Did Marie Kondo Actually Steal Her Folding Method?

We may receive a commission on purchases made from links.

A lot happened in 2014 — the polar vortex was a big (very cold) thing, we all took part in the ALS Ice Bucket Challenge, and we were introduced to the Apple Watch (via Mashable). 2014 was also the year Marie Kondo hit the scene with her book, The Life-Changing Magic of Tidying Up

Her methods were so popular the book became a New York Times bestseller and as a result, Kondo made it to Time's 100 Most Influential people list in 2015. Her book got an endorsement from Jamie Lee Curtis who called Kondo a "modern-day 'Marie Poppins'" who wrote "a literal how-to-heave-ho," and said, "I recommend it for anyone who struggles with the material excess of living in a privileged society." Kondo also became so synonymous with tidying up she became part of American pop culture in 2016 when Emily Gilmore tried to KonMari her mansion in the 2016 Gilmore Girls revival (via Rolling Stone).

Marie Kondo sparks joy on Netflix

New York Times book reviewer Penelope Green, who called Kondo "a kind of Zen Nanny" and admitted that her review may have helped Kondo skyrocket onto the bestseller lists, told Vox that she loved Kondo's "notion that your things, even your socks, were nearly animate, and deserved compassion and respect. All that folding and twirling and stacking made my drawers and shelves and closets so beautiful. It was soothing to just look at everything all rolled up and spare." 

Things got even bigger for Marie Kondo in 2019, when Netflix released Tidying Up with Marie Kondo. The KonMari method really took off then, and "sparking joy" became a thing. Rolling Stone says "spark joy" is really just another way to say "tokimeku," a Japanese word that roughly translates to "heart aflutter." 

But Marie Kondo didn't spark joy for everyone. While most of the world has fallen in love with Kondo and her KonMari method, not everyone is thrilled with the professional organizer.

Marie Kondo has her critics

Book lovers were ready to do battle with Kondo when they thought she was suggesting they should cull their (probably more than extensive) collections. Novelist Anakana Schofield tweeted: "DO NOT listen to Marie Kondo or Konmari in relation to books. Fill your apartment & world with them. I don't give a s***e if you throw out your knickers and Tupperware but the woman is very misguided about BOOKS. Every human needs a v extensive library not clean, boring shelves." 

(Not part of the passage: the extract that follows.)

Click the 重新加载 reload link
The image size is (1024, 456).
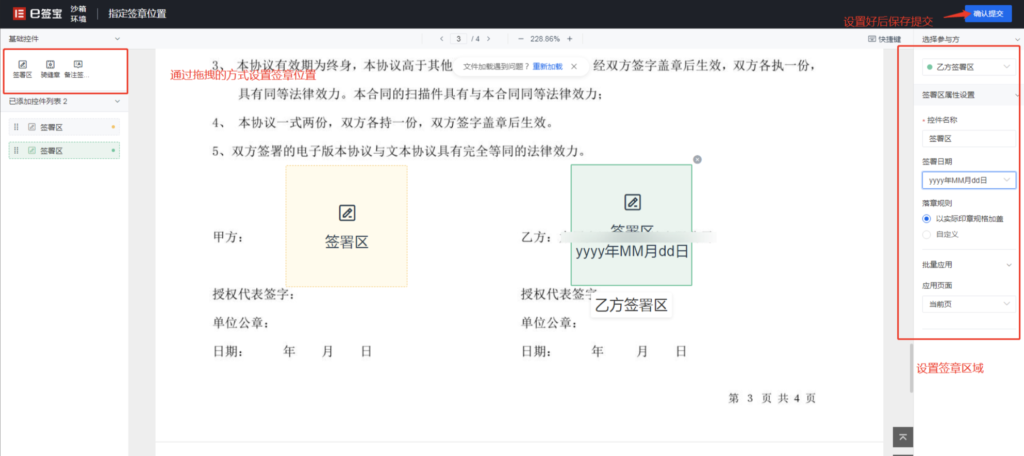pyautogui.click(x=547, y=66)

Kondo was also heavily criticized for her stand against hanging onto things with sentimental value and she's not a fan of giving things to friends and family (unless they ask of course). Arielle Bernstein calls simplicity a hot trend and says especially for some people, "putting things in order" simply doesn't equate to just throwing things away" (via The Atlantic).

This lady is especially unhappy with Marie Kondo

One person in particular isn't buying into the KonMari method, or at least the now ubiquitous Kondo tri-folding technique. That's because Linda Koopersmith, who is also known as "The Beverly Hills Organizer" says the upright fold is not Kondo's, its hers — and she's been using the so-called KonMari fold for most of her career. 

Koopersmith says she invented the upright fold in 1992 for her daughter (who was then 3 years old), so her child could see everything in her drawers. "What Marie calls her KonMari Method, is actually a folding technique created by me 27 years ago. It was published in my book in 2005, it was shown on the TV show Clean House for years and seen on YouTube videos," Koopersmith said in June 2019 (via Page Six).

Is it really the Koopersmith folding method?

As proof, Clean House co-host Allen Haff uploaded a video on YouTube showing Koopersmith organizing various closets for the show. The clip also came with the caption: "These clips demonstrate that Linda's 'upright folding technique' was featured frequently on Style's #1 rated TV program. While other newcomers may claim credit for this innovation Linda is proud to have inspired the shows millions of fans and she looks forward to sharing more of her original patented organizing technology in the future." 

Aside from being a regular on Clean House, which ran from 2003 to 2005 on The Style Network, Koopersmith has also written a book on home organizing. House Beautiful says her A-list client roster includes celebrities like Chrissy Teigen and John Legend, Serena Williams, Jennifer Lopez, and Khloé Kardashian

What do home organizing audiences have to say about the controversy? YouTuber annieway35 comments, "I remember this show and I remember that folding technique... There's no such thing as an original idea but you should give credit where credit is due Marie Kondo."